__Exercise__:
The line that contains "Task: Close the verify identity dialog" marks the end: retype the data below exactly from its first line through that line.

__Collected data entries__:
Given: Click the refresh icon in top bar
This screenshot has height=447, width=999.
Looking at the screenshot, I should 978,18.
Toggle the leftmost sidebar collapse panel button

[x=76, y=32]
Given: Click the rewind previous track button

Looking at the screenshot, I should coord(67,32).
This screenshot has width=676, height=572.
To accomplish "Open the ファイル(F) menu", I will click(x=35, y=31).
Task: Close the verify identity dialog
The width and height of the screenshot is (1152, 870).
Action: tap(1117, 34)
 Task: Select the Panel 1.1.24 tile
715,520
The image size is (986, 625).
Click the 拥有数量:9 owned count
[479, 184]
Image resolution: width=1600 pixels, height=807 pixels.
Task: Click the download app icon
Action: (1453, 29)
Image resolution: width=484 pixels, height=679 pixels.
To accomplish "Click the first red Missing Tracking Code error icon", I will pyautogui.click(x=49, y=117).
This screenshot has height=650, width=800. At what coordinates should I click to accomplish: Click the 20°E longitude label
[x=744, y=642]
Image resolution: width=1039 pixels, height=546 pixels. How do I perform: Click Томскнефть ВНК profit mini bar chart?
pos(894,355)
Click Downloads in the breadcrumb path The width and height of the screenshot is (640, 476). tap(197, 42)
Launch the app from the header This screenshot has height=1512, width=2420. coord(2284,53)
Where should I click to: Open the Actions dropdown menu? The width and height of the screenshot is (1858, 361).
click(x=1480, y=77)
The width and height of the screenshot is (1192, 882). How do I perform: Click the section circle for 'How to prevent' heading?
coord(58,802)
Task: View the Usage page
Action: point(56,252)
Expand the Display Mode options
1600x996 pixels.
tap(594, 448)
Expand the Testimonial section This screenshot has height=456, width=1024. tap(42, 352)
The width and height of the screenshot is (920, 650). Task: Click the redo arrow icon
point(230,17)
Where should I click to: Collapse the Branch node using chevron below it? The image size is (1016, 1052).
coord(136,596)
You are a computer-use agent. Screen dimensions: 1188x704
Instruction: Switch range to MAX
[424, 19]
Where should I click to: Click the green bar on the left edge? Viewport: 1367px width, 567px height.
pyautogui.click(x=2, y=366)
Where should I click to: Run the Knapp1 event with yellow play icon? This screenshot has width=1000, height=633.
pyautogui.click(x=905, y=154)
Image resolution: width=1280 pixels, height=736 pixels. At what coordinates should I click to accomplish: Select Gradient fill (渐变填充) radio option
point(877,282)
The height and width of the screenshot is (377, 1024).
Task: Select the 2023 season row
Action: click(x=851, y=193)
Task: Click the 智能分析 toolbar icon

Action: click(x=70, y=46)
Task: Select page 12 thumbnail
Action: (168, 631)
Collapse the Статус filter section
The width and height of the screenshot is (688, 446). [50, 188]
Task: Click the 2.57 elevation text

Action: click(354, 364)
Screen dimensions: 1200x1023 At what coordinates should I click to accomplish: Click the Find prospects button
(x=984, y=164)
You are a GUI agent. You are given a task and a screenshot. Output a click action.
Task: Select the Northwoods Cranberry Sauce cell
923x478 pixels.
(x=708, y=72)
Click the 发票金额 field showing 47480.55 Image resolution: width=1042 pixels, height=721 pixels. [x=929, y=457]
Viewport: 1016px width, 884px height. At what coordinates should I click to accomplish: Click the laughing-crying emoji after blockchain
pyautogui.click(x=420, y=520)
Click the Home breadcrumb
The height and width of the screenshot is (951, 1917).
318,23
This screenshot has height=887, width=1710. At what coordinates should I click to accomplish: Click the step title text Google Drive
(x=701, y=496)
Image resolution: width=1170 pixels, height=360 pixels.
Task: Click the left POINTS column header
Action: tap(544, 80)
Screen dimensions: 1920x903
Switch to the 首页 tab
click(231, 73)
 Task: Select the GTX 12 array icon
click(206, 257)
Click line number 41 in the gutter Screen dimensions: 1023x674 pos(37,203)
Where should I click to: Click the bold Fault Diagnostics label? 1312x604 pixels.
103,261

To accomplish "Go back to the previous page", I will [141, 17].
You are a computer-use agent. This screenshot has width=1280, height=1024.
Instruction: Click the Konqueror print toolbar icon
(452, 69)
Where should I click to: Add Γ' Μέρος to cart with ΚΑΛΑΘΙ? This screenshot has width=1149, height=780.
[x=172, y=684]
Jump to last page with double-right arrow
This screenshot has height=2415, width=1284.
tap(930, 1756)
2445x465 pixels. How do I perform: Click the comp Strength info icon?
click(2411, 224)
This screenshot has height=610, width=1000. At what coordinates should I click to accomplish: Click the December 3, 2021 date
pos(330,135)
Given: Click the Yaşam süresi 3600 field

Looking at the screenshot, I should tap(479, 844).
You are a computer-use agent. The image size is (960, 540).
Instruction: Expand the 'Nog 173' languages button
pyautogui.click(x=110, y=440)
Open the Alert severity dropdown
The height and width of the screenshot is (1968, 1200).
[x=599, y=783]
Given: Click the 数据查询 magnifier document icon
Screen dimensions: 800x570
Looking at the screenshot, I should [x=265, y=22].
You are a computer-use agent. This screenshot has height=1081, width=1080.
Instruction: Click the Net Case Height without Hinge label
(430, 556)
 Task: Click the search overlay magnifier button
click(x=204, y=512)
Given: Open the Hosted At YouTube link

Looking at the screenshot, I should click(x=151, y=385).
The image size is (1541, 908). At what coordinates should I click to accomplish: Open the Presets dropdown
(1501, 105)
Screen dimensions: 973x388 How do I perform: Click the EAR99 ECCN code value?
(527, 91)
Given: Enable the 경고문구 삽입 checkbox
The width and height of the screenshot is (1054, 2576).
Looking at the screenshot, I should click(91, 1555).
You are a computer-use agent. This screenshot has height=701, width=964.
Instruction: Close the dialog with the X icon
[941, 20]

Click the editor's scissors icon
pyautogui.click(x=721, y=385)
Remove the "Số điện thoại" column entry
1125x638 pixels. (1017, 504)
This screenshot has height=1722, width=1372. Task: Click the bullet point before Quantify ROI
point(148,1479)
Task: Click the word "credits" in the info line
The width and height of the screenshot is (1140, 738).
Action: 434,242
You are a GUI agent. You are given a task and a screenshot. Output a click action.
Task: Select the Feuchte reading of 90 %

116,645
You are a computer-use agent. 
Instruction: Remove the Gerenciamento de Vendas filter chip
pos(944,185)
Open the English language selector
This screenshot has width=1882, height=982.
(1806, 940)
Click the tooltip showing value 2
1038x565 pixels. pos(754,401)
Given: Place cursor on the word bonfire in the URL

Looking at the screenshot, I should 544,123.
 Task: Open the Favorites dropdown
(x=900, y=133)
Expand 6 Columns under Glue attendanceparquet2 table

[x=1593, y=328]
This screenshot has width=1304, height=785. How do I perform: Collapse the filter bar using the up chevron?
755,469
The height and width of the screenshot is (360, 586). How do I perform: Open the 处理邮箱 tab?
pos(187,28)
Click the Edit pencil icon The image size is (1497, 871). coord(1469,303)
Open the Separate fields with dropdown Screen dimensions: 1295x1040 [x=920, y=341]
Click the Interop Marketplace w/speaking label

__Response to this exercise__:
Given: Click the refresh icon in top bar
This screenshot has height=447, width=999.
Looking at the screenshot, I should 978,18.
Toggle the leftmost sidebar collapse panel button

[x=76, y=32]
Given: Click the rewind previous track button

Looking at the screenshot, I should coord(67,32).
This screenshot has width=676, height=572.
To accomplish "Open the ファイル(F) menu", I will click(x=35, y=31).
Task: Close the verify identity dialog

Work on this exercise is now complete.